KubeLinter ships with default checks, designed to give you useful information about your Kubernetes YAML files and Helm charts. This helps teams check early and often for security misconfigurations and DevOps best practices. Some common examples of these include running containers as a non-root user, enforcing least privilege, and storing sensitive information only in secrets.
3: Kube-bench
Nearly a quarter of respondents use Kube-bench, a tool that audits Kubernetes settings against security checks recommended in the CIS Benchmark for Kubernetes. The scans are configured using YAML files, and the tool itself is written in Go, a familiar language to Kubernetes developers.

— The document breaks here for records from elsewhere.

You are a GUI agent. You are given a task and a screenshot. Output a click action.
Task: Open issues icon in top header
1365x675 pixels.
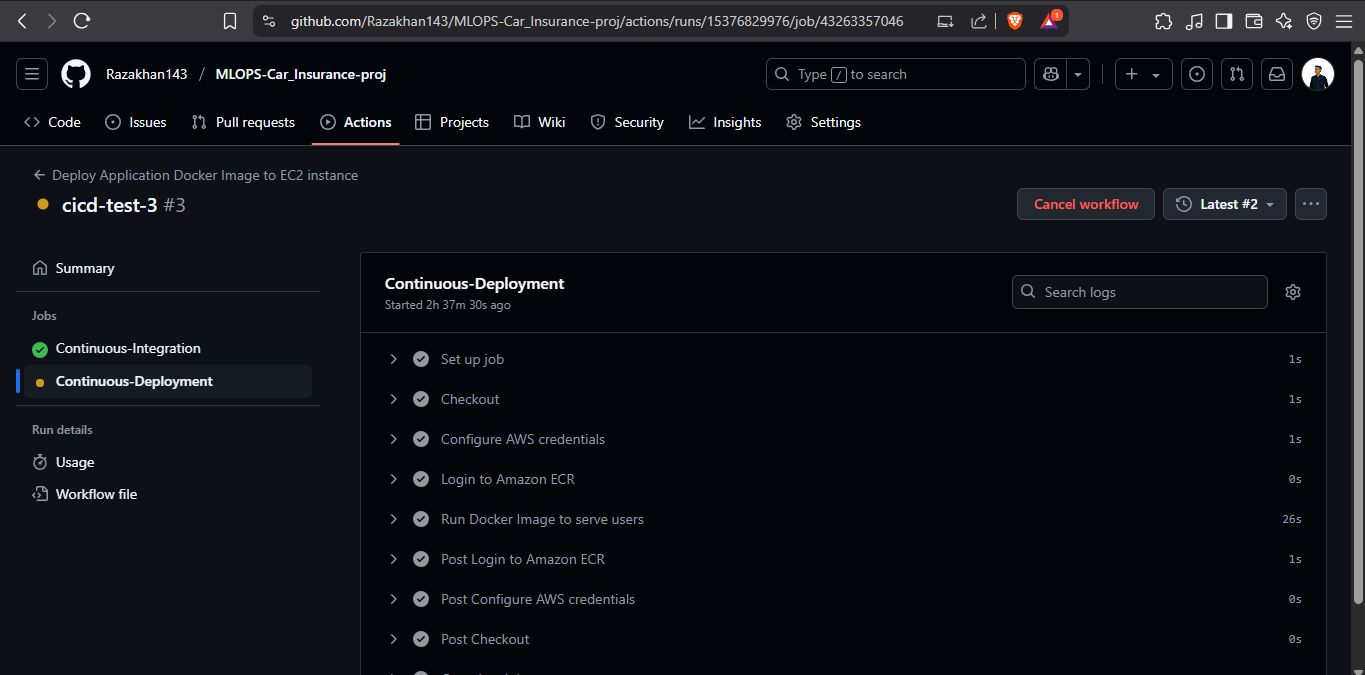pos(1197,74)
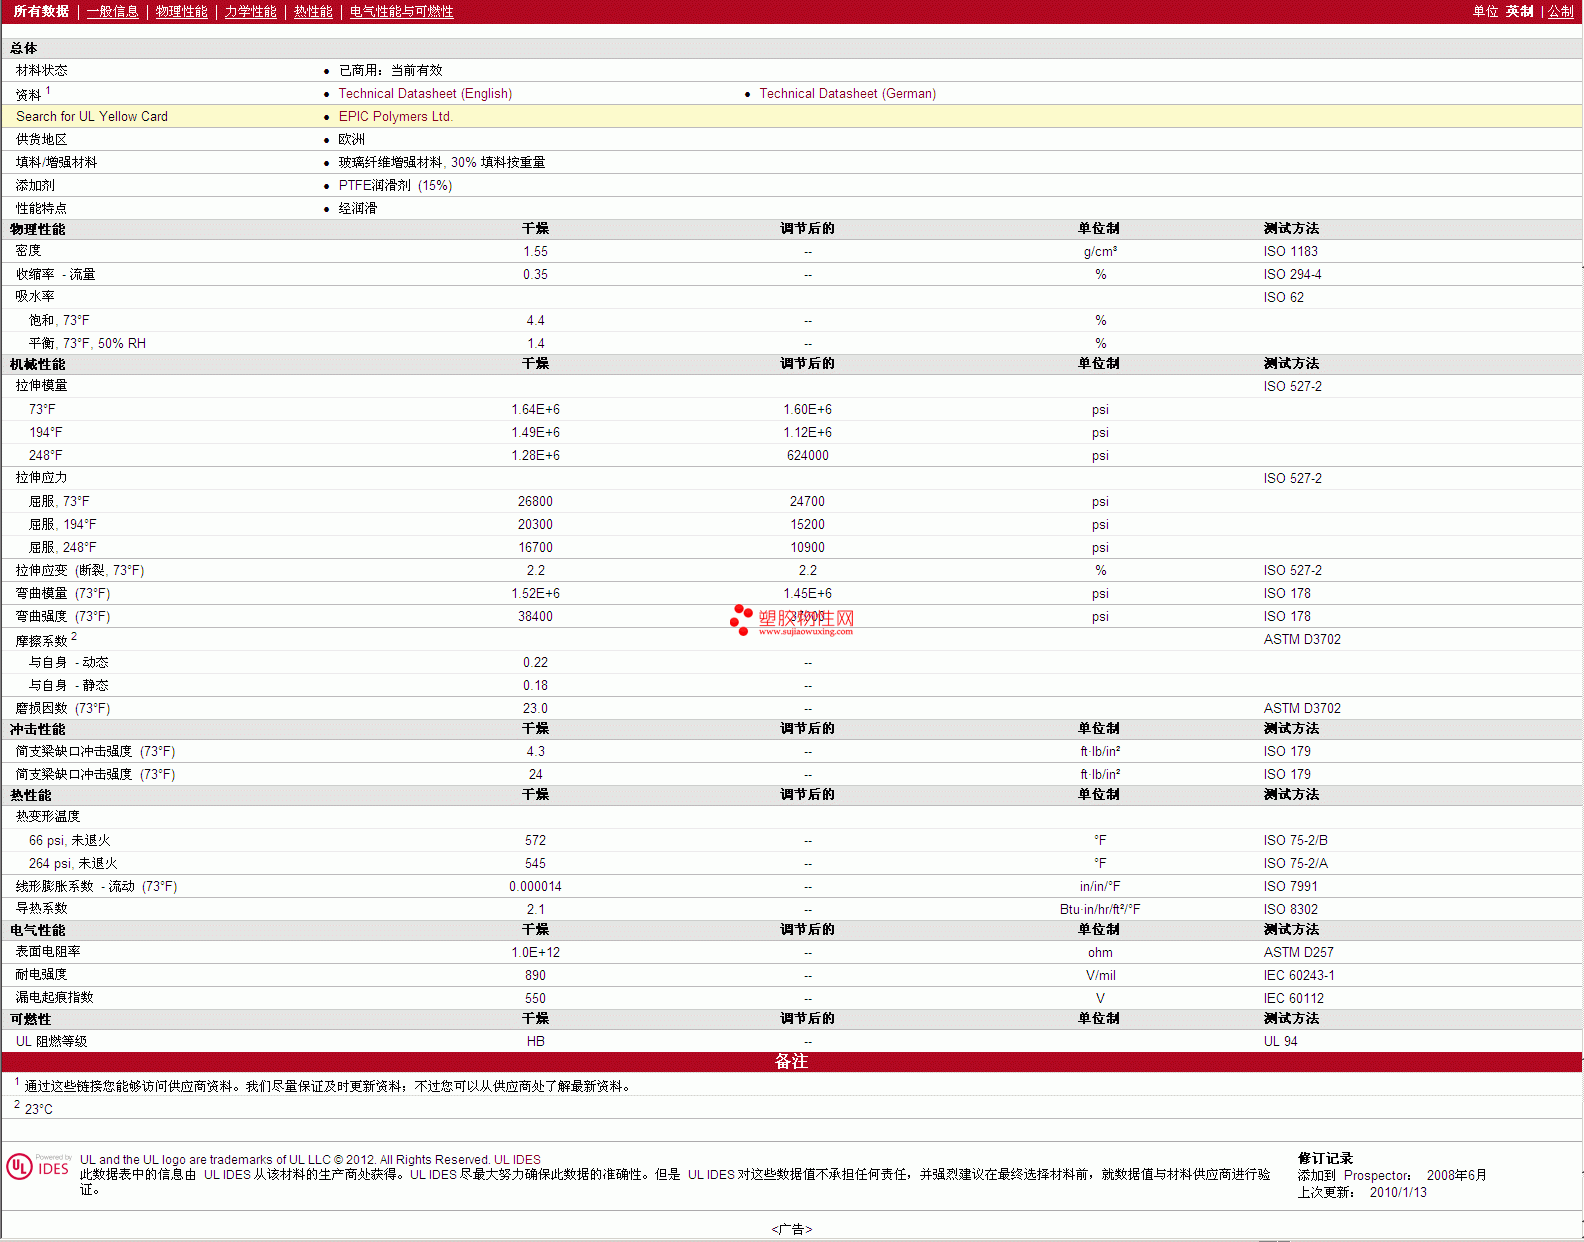This screenshot has height=1242, width=1584.
Task: Open the 电气性能与可燃性 tab
Action: pos(401,12)
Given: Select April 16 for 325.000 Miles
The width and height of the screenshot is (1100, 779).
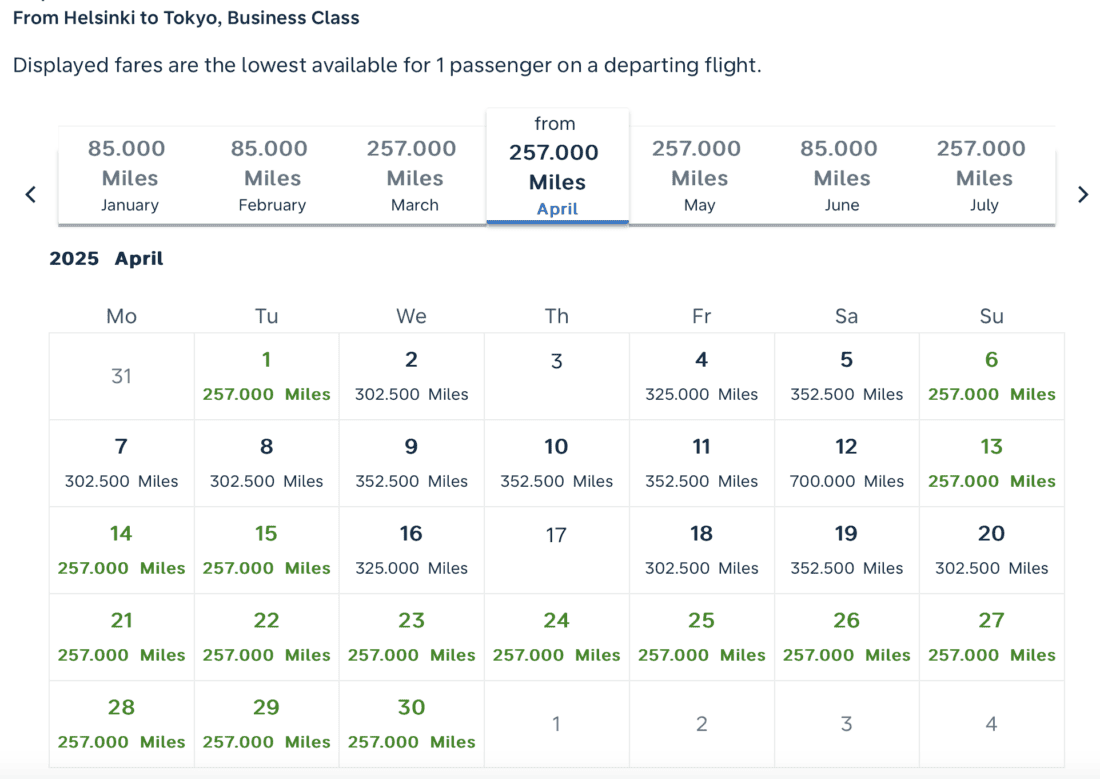Looking at the screenshot, I should 411,550.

This tool is particularly useful when self-managing the control plane components.
4: Kube-hunter
Built by the same team behind Kube-bench, Kube-hunter looks for exploitable security weakness in Kubernetes clusters. One of the more useful features of Kube-hunter is the ability to exploit the vulnerabilities it discovers to look for further exploits. 23% of respondents use Kube-hunter.
5: Terrascan
Built on top of OPA, Terracan is an open source static code analyzer for Infrastructure as Code that is used by 22% of respondents. With over 500+ Policies for security best practices across various applications, including Terraform, Kubernetes (JSON/YAML), AWS, Azure, GCP, Kubernetes, and GitHub, Terrascan can detect security vulnerabilities and compliance violations and mitigate risks before provisioning infrastructure.
6: Falco
The only open source tool in this list that is built for runtime security, Falco is used by 21% of respondents to protect running containerized applications in Kubernetes. Falco also provides security policies that use contextual data from Kubernetes and kernel events to detect anomalous application behavior indicative of a threat.
7: Clair
Clair is an open source security tool used for scanning container images for known vulnerabilities. Clair is a static analysis tool, so it will not be able to detect vulnerabilities at runtime. Clair is used by 11% of respondents.
8: Checkov
Checkov is a static code analyzer for Infrastructure as code that is used by 9% of respondents. The latest version of Chekov introduced context-based analysis. It detects misconfigurations using graph-based scanning of cloud infrastructure that is provisioned with applications such as Terraform, Terraform plan, Cloudformation, Kubernetes, Dockerfile, Serverless, or ARM Templates.